▶ WORK TASK
Write out each entry once more so that it matches the original exactly.

▶ PROVIDED DATA
--- START ---

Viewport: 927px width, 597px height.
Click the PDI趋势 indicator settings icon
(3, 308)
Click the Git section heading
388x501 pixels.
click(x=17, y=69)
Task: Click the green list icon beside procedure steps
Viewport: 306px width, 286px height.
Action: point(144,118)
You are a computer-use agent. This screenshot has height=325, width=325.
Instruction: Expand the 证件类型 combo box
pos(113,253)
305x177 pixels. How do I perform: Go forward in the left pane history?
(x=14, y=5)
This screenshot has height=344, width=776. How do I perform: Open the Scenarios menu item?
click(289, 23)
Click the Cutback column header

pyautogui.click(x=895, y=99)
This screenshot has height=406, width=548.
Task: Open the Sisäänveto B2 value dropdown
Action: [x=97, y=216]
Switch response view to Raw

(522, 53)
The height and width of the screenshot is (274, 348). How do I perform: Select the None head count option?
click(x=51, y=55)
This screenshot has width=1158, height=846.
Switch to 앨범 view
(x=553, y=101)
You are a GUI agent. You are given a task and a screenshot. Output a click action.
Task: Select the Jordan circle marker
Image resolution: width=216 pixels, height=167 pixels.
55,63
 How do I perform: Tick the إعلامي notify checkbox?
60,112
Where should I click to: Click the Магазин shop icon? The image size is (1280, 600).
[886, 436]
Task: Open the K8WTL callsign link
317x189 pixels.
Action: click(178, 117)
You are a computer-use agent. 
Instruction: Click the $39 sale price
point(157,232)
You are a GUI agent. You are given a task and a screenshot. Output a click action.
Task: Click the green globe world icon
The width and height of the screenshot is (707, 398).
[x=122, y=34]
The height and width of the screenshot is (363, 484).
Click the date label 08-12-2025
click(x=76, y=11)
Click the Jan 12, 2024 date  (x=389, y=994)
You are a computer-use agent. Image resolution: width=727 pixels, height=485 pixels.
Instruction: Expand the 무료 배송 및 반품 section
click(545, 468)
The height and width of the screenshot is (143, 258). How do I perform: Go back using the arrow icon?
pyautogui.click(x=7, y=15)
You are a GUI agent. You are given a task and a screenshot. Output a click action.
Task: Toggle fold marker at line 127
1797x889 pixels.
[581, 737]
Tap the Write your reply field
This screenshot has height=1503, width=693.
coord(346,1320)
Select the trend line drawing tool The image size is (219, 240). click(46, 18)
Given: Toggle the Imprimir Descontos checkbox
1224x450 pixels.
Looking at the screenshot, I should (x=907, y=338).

--- END ---

▶ SOLUTION FOR THIS PROBLEM
Viewport: 927px width, 597px height.
Click the PDI趋势 indicator settings icon
(3, 308)
Click the Git section heading
388x501 pixels.
click(x=17, y=69)
Task: Click the green list icon beside procedure steps
Viewport: 306px width, 286px height.
Action: point(144,118)
You are a computer-use agent. This screenshot has height=325, width=325.
Instruction: Expand the 证件类型 combo box
pos(113,253)
305x177 pixels. How do I perform: Go forward in the left pane history?
(x=14, y=5)
This screenshot has height=344, width=776. How do I perform: Open the Scenarios menu item?
click(289, 23)
Click the Cutback column header

pyautogui.click(x=895, y=99)
This screenshot has height=406, width=548.
Task: Open the Sisäänveto B2 value dropdown
Action: [x=97, y=216]
Switch response view to Raw

(522, 53)
The height and width of the screenshot is (274, 348). How do I perform: Select the None head count option?
click(x=51, y=55)
This screenshot has width=1158, height=846.
Switch to 앨범 view
(x=553, y=101)
You are a GUI agent. You are given a task and a screenshot. Output a click action.
Task: Select the Jordan circle marker
Image resolution: width=216 pixels, height=167 pixels.
55,63
 How do I perform: Tick the إعلامي notify checkbox?
60,112
Where should I click to: Click the Магазин shop icon? The image size is (1280, 600).
[886, 436]
Task: Open the K8WTL callsign link
317x189 pixels.
Action: click(178, 117)
You are a computer-use agent. 
Instruction: Click the $39 sale price
point(157,232)
You are a GUI agent. You are given a task and a screenshot. Output a click action.
Task: Click the green globe world icon
The width and height of the screenshot is (707, 398).
[x=122, y=34]
The height and width of the screenshot is (363, 484).
Click the date label 08-12-2025
click(x=76, y=11)
Click the Jan 12, 2024 date  (x=389, y=994)
You are a computer-use agent. Image resolution: width=727 pixels, height=485 pixels.
Instruction: Expand the 무료 배송 및 반품 section
click(545, 468)
The height and width of the screenshot is (143, 258). How do I perform: Go back using the arrow icon?
pyautogui.click(x=7, y=15)
You are a GUI agent. You are given a task and a screenshot. Output a click action.
Task: Toggle fold marker at line 127
1797x889 pixels.
[581, 737]
Tap the Write your reply field
This screenshot has height=1503, width=693.
coord(346,1320)
Select the trend line drawing tool The image size is (219, 240). click(46, 18)
Given: Toggle the Imprimir Descontos checkbox
1224x450 pixels.
Looking at the screenshot, I should (x=907, y=338).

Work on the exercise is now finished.